The most troubling part of this story was the fact that each person they incriminated was black. And, of course, ultra-conservy Fox News was all over it. Luckily no one followed suit, and the sensationalised nothingness faded beneath the frenzy of a false American stock market crash.

So should Heath Ledger be posthumously stripped of his Acadamey Award, seeing as how it’s now proven that he was influenced by all those drugs? An altered demeanour or temperament surely could be categorised as “performance enhancing”? What is a celebrity without their, well, personality? Notice, also, that Britney has never once been accused of existing in an “enhanced” state: her wasted charisma is everything that we hang on to.
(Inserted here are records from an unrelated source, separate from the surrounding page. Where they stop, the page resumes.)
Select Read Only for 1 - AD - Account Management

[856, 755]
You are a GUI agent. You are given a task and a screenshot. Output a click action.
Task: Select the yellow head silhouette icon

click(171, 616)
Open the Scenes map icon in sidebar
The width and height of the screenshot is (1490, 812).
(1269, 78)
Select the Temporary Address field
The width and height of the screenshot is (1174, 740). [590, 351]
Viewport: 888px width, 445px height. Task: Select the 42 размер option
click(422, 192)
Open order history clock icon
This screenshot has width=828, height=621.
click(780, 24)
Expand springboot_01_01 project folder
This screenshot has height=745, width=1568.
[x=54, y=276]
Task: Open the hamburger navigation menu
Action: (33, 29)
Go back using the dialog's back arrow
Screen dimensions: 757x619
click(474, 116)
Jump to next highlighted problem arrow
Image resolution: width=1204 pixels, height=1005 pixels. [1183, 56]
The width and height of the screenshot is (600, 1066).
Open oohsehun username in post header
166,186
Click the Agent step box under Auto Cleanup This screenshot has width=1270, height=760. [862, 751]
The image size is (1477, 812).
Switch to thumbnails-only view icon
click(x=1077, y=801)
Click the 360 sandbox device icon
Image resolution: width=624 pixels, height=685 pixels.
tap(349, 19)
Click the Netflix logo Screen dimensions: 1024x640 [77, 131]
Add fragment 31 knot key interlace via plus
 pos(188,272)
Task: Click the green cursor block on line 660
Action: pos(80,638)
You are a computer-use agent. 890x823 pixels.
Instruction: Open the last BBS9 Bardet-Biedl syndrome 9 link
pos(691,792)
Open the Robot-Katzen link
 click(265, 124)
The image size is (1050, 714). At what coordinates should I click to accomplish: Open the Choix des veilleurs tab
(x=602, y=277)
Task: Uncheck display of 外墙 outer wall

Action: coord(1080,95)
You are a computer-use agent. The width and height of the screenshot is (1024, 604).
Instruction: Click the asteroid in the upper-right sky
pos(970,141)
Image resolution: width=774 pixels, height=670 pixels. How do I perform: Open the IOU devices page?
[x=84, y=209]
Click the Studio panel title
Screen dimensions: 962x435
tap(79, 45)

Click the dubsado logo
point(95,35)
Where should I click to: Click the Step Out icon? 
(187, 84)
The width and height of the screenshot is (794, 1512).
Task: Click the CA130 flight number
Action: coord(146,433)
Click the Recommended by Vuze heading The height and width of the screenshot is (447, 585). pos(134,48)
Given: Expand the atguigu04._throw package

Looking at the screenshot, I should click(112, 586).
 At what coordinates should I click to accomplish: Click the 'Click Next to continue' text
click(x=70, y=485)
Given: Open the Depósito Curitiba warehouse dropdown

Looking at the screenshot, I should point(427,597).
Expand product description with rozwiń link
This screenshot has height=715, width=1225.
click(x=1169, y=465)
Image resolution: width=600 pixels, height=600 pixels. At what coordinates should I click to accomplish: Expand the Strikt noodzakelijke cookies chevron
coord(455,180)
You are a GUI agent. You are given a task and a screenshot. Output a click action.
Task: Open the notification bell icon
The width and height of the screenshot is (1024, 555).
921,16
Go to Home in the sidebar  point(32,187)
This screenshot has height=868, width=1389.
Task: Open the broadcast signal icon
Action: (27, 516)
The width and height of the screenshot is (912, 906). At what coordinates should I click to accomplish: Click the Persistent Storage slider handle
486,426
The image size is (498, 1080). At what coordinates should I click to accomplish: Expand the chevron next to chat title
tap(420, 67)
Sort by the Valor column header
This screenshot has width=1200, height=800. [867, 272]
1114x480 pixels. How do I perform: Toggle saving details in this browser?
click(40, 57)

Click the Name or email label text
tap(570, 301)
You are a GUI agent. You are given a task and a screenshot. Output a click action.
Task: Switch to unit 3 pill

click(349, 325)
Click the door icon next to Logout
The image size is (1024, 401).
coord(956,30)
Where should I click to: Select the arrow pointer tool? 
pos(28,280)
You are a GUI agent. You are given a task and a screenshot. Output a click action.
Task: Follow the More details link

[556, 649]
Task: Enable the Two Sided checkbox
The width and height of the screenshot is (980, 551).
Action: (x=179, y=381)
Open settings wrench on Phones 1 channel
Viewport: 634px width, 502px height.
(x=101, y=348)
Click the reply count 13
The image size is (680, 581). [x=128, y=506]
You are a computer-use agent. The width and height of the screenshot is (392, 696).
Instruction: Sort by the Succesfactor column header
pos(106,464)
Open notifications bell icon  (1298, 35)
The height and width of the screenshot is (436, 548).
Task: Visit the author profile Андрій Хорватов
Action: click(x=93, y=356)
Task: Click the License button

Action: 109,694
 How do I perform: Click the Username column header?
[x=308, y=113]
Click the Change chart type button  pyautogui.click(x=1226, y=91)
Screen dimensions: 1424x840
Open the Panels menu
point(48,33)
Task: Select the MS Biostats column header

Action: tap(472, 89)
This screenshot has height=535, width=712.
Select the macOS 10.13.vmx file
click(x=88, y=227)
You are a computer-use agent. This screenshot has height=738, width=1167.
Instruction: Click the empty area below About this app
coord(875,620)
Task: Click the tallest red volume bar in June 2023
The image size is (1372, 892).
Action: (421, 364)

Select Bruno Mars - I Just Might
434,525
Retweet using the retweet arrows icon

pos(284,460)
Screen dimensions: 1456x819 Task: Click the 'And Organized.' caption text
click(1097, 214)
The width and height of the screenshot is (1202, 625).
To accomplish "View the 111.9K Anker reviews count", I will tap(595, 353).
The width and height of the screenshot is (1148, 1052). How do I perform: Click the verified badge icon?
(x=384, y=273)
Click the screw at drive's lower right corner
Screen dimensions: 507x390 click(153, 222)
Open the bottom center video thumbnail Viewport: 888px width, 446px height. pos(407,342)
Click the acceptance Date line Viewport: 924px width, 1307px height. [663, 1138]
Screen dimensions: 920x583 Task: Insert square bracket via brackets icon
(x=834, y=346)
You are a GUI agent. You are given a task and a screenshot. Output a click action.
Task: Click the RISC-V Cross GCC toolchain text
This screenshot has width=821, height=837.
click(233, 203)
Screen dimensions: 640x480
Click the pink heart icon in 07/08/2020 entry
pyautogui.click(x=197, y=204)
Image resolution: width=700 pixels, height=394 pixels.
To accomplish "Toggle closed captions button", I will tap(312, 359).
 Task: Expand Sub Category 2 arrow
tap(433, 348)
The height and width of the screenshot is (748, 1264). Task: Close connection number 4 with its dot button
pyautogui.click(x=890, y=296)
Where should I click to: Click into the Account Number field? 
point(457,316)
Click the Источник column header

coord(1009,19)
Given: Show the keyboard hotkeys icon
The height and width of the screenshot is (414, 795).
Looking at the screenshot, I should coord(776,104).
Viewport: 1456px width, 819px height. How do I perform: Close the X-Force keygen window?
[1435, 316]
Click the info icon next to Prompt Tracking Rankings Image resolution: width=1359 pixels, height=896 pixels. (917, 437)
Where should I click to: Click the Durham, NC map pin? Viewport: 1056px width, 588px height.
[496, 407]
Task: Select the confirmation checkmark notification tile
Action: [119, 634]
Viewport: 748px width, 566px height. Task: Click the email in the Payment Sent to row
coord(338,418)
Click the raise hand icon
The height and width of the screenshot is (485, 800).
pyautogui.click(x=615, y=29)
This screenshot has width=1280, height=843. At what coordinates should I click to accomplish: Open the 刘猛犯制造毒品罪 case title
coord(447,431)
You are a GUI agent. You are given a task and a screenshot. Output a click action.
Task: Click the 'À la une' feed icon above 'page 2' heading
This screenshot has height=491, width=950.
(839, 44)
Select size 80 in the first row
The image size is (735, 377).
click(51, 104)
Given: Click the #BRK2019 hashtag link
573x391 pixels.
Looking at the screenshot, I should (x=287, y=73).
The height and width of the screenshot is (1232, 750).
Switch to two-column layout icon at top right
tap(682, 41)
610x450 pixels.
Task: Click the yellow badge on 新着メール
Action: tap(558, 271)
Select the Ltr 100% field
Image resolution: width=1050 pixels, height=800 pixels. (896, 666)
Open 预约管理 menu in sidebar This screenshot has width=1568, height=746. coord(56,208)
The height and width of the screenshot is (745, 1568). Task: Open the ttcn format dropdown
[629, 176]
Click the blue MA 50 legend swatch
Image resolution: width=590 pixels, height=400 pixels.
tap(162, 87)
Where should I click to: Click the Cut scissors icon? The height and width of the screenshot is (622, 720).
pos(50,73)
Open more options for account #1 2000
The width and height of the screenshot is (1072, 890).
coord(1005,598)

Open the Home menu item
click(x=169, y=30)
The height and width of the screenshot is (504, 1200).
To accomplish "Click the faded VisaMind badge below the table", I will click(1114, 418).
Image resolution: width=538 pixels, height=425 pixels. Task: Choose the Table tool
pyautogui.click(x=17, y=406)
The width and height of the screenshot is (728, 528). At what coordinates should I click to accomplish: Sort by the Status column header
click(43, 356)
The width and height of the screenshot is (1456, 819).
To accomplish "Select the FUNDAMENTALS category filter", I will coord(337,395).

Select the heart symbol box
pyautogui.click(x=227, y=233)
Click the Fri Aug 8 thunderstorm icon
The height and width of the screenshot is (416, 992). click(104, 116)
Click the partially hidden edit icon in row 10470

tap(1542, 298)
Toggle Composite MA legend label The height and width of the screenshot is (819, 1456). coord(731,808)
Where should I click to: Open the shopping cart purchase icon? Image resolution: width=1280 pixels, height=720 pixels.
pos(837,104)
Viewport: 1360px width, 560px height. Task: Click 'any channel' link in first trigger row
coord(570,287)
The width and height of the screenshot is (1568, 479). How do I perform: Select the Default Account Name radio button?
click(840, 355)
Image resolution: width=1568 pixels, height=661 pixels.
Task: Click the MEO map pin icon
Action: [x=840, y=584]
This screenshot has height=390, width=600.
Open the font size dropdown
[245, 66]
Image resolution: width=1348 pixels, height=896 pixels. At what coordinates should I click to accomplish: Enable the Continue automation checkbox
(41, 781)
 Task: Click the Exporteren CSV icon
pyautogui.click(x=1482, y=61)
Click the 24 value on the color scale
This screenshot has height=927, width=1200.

And then shouldn’t we sue food companies for putting turnips in our French fries, corn in our hamburgers and plastic in our low-fat oil? That’s all fake too. And don’t our politicians lie and never keep their word? Oh, quality and honesty of performance is a much a deeper problem than anyone is prepared to admit to.

It’s ridiculous to live in a fairytale reality where the entertainment industry – music, movies, sport, even online gaming – is not plagued by drug use, cheating and other social anomalies. We love to watch the failure of others, just as we adore the fictionalisation of success. Keeping up appearances and scratching our way to the top: all just part of a human nature that we cannot live without.